In November 2022, Alexander Calder’s iconic sculpture The Hawk for Peace (1968) returned to public view adjacent to the redwood grove on the southeastern side of UC Berkeley’s Crescent Lawn, across from BAMPFA's current location.
For forty-seven years, The Hawk for Peace was installed outside BAMPFA’s original home on Bancroft Way. Since BAMPFA moved to its current facility in downtown Berkeley in 2016, the sculpture has undergone special conservation to prepare it for its new home. The reinstallation on Crescent Lawn marks the third location for the sculpture, which was initially installed for a year near the Campanile at the heart of campus.

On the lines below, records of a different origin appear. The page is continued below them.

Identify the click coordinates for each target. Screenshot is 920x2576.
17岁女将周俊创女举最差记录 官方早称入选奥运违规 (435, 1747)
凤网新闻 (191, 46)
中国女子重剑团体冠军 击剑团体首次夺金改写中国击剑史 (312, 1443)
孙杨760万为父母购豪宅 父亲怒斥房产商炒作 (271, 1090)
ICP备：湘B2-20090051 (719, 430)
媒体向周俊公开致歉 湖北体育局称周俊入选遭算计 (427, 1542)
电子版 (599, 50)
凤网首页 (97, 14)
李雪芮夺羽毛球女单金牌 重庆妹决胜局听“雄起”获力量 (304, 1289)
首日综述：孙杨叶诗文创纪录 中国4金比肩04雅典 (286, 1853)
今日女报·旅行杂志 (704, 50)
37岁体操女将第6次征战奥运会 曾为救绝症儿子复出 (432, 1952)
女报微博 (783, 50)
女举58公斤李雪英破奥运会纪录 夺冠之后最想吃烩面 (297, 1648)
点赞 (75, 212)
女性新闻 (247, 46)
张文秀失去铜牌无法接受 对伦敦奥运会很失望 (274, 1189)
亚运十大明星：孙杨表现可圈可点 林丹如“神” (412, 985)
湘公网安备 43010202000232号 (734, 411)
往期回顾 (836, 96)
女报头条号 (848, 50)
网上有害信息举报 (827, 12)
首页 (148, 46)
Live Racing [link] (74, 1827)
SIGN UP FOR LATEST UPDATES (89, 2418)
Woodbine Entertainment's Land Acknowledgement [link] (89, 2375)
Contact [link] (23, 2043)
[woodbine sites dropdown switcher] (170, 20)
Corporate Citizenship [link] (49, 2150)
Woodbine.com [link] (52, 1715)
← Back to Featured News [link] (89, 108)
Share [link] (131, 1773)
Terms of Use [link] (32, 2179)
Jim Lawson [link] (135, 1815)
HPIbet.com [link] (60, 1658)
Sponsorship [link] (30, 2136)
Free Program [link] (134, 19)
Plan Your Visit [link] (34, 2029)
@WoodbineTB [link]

The monumental stabile was completed and donated to BAMPFA in 1968 by the celebrated American artist in memory of his late brother-in-law, Kenneth Aurand Hayes, a member of the UC Berkeley Class of 1916, varsity athlete, and namesake of the Berkeley Rowing Club. Hayes’ widow and Calder’s sister, Margaret Calder Hayes, was an early supporter of the museum and instrumental in securing the donation of her brother-in-law’s sculpture.
Calder, whose mother was a painter, and father a sculptor, was creative from a young age. The family moved multiple times during his childhood, but he found workshop space wherever they went. One of these moves brought them to San Francisco in 1913, where Calder attended Lowell High School and had a small studio space in his family’s cellar. After first studying mechanical engineering, Calder ultimately decided to become an artist, a path which would take him to Paris in 1926 where he circulated amongst the avant-garde. In 1930, he visited abstract painter Piet Mondraian’s studio and was inspired by the way the space was activated to create his first completely abstract compositions and a new type of kinetic sculpture now known as the mobile. When he also began making stationary abstract sculptures, the painter, sculptor, and poet Jean Arp named them “stabiles”.
Alexander Calder
The Hawk for Peace is representative of Calder’s late career, during which he spent a great deal of time traveling the world to oversee the installation of monumental stabiles which were constructed in his studio in France. Measuring thirteen feet high by eleven-and-a-half feet wide by twenty-three feet long, and weighing 11,684 pounds, The Hawk for Peace was noted at the time of its installation as one of the most monumental public sculptures in the Bay Area.
The conservation of Alexander Calder’s The Hawk for Peace was made possible in part by the Institute of Museum and Library Services and the National Endowment for the Arts.